Excerpt to read ->
State, modules, drift, multi-env — asked at every cloud/DevOps interview.

01Two engineers ran `terraform apply` simultaneously and now state is corrupted. How do you recover, and how do you prevent it?
Recover: pull last good state from S3 versioning, terraform state pull/push, fix manually if needed, run terraform plan to verify. Prevent: S3 backend + DynamoDB lock table; CI-only applies via pipeline (no local applies on prod); branch protection + manual approval gate.
02Someone changed an AWS resource manually in the console. How do you handle drift?
Detect with `terraform plan` (or drift detection in TFC/Spacelift). Decide: (a) revert to code by re-applying, (b) import the change into code if intentional, or (c) update the module and apply. Long-term: SCP/Config rules to deny console changes in prod.
03When would you use a Terraform module vs a workspace vs a separate state file?
Module = reusable pattern (VPC, EKS). Workspace = small env variations of same code (dev/stage/prod with same shape). Separate state = blast-radius isolation (one state per env or per service) — preferred at scale. Workspaces don't isolate blast radius and are debated for prod use.
04Explain `count` vs `for_each` and when each fails you.
count uses an integer index → removing item N reorders later items → destroys/recreates. for_each uses a string key → stable identity, safe additions/removals. Use for_each for sets/maps; count only for create/destroy toggles or truly numeric replicas.
05How do you handle secrets in Terraform without checking them into Git?
Read at apply time from AWS Secrets Manager / SSM / Vault using data sources; use sensitive=true on outputs/vars; pass via TFC variable sets / GitHub OIDC + assume-role; never store in tfvars. Rotate via the secret store, not by `terraform apply`.

⚙️ CI/CD & GitOps

Pipelines, branching, secret handling, promotion strategies.

01Walk me through a secure CI/CD pipeline for a microservice deploying to prod EKS.
PR → lint + unit tests + SAST (Sonar/Snyk) + SCA → build OCI image (multi-stage, distroless) → SBOM (Syft) + sign (Cosign) → push to ECR → integration tests → deploy to dev via Argo CD → smoke tests → manual approval → progressive rollout to prod (Argo Rollouts canary) → post-deploy verify (Prom alerts + logs) → auto-rollback on SLO breach.
02Trunk-based vs GitFlow — what do you actually run in production teams?
Modern teams: trunk-based with short-lived feature branches + feature flags. Faster feedback, smaller PRs, no merge hell. GitFlow only fits when you ship versioned releases (libraries, mobile, embedded) — not for SaaS.

Work instructions ->
Rewrite the Terraform interview notes starting at "Recover: pull last" and ending at "separate state file?", changing every "console" to "web UI". The records come from a separate source.

Material shown ->
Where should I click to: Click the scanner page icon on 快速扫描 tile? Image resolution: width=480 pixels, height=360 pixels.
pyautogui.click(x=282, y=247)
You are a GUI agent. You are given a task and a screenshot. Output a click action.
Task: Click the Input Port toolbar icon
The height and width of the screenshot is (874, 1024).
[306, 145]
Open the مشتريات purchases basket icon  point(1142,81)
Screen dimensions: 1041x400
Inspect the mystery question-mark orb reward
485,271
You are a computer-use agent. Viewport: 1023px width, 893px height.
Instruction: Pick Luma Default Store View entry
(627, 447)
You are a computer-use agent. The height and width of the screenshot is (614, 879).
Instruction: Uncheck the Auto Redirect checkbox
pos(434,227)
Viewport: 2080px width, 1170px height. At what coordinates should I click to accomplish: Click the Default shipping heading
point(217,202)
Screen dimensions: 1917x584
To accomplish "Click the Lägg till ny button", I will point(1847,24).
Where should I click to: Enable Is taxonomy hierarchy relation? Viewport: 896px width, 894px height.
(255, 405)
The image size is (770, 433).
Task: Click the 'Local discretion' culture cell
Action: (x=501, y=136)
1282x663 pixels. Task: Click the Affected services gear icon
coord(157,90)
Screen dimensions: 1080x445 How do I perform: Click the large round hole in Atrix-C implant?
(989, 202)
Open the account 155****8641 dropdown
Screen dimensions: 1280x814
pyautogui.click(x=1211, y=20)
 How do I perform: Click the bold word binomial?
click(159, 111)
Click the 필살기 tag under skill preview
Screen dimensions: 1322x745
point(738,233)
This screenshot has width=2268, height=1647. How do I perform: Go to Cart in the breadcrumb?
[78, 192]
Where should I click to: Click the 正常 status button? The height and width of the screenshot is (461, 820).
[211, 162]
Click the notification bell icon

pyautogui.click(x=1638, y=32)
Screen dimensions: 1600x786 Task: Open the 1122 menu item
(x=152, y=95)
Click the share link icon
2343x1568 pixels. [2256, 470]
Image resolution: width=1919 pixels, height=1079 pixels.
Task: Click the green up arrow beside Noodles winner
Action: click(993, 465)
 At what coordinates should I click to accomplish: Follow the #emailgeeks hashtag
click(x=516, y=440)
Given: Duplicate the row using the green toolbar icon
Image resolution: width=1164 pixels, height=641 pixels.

Exercise result ->
Recover: pull last good state from S3 versioning, terraform state pull/push, fix manually if needed, run terraform plan to verify. Prevent: S3 backend + DynamoDB lock table; CI-only applies via pipeline (no local applies on prod); branch protection + manual approval gate.
02Someone changed an AWS resource manually in the web UI. How do you handle drift?
Detect with `terraform plan` (or drift detection in TFC/Spacelift). Decide: (a) revert to code by re-applying, (b) import the change into code if intentional, or (c) update the module and apply. Long-term: SCP/Config rules to deny web UI changes in prod.
03When would you use a Terraform module vs a workspace vs a separate state file?